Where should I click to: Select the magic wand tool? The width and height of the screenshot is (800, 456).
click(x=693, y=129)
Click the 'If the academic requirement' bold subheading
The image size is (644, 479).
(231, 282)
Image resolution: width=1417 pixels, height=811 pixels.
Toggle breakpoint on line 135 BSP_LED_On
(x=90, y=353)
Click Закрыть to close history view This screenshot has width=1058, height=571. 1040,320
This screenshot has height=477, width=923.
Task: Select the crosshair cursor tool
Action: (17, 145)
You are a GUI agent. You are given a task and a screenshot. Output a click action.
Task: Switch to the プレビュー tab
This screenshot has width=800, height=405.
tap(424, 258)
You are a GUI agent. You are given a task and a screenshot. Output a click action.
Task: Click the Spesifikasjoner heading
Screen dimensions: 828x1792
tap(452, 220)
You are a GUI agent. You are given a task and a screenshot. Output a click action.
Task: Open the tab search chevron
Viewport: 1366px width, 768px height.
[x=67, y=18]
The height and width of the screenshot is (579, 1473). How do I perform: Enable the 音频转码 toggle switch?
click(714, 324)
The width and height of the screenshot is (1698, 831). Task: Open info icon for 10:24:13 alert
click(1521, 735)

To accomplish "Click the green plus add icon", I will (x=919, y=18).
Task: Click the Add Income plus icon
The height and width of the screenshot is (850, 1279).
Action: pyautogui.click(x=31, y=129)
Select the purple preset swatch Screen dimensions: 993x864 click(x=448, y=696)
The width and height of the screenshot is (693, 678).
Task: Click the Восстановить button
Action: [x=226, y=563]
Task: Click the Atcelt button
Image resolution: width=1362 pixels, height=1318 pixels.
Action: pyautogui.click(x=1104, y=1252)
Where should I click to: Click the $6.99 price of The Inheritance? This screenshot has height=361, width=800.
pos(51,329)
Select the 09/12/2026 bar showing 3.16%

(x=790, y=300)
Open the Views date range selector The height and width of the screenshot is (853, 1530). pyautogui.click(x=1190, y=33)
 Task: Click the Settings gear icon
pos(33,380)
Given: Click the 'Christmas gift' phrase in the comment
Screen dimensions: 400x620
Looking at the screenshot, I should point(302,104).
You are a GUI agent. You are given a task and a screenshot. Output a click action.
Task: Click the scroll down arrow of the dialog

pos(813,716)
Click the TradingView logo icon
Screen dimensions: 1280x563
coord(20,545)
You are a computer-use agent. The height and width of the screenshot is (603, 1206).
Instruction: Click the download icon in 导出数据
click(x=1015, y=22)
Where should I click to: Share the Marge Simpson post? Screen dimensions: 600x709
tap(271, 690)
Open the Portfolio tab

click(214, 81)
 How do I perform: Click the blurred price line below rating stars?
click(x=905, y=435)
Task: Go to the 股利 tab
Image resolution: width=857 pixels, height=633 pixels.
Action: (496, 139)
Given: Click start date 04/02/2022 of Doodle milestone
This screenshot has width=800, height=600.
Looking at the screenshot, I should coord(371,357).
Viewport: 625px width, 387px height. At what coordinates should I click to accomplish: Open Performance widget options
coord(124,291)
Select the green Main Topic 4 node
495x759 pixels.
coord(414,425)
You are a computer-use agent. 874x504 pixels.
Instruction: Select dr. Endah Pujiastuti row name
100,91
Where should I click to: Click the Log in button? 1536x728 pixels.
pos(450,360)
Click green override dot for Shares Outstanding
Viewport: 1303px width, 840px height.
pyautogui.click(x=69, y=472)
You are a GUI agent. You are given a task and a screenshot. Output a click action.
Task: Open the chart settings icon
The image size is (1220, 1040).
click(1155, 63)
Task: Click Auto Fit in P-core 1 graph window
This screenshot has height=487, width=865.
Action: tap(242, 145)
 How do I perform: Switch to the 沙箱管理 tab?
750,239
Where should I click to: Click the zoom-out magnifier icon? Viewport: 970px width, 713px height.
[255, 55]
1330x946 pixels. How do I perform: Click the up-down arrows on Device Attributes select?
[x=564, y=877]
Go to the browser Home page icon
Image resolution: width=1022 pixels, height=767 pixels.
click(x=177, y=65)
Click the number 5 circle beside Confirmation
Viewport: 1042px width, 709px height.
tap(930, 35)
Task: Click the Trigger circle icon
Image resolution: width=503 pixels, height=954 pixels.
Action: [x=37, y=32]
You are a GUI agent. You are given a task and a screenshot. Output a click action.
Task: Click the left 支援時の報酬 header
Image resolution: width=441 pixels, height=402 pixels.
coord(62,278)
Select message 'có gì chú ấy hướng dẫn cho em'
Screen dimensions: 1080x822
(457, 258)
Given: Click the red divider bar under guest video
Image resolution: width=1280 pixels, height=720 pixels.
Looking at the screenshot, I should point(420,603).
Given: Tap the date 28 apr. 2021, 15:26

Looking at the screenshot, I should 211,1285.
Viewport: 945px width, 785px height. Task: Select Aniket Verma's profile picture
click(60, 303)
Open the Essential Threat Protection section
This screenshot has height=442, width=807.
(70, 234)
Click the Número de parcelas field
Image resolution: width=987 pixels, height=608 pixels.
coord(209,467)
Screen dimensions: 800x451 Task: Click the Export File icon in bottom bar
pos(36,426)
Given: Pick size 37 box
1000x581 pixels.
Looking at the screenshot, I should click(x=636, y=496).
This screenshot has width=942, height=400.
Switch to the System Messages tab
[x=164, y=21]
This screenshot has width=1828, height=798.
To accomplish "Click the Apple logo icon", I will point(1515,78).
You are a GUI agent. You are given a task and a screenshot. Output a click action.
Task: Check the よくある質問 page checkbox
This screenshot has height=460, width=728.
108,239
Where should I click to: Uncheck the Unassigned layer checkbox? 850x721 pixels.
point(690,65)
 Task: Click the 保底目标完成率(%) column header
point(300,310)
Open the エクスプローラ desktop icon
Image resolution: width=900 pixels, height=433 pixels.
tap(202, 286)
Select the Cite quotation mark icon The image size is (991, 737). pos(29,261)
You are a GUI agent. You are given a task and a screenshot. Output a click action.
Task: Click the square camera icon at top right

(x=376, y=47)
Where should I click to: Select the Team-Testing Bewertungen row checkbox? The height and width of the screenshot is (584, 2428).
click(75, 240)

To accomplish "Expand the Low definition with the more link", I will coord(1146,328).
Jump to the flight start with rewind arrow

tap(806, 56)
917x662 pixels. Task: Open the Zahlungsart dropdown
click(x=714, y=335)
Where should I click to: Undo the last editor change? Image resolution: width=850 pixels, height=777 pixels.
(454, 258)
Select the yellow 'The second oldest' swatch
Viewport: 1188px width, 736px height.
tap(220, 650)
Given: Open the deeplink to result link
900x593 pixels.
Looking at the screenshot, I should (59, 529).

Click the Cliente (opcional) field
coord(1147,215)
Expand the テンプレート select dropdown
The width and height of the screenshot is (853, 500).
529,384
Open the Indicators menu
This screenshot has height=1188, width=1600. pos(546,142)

###

> _What is needed_:
Please show each line in the records above that contains "circle".

> _Answer area_:
Click the number 5 circle beside Confirmation
Task: Click the Trigger circle icon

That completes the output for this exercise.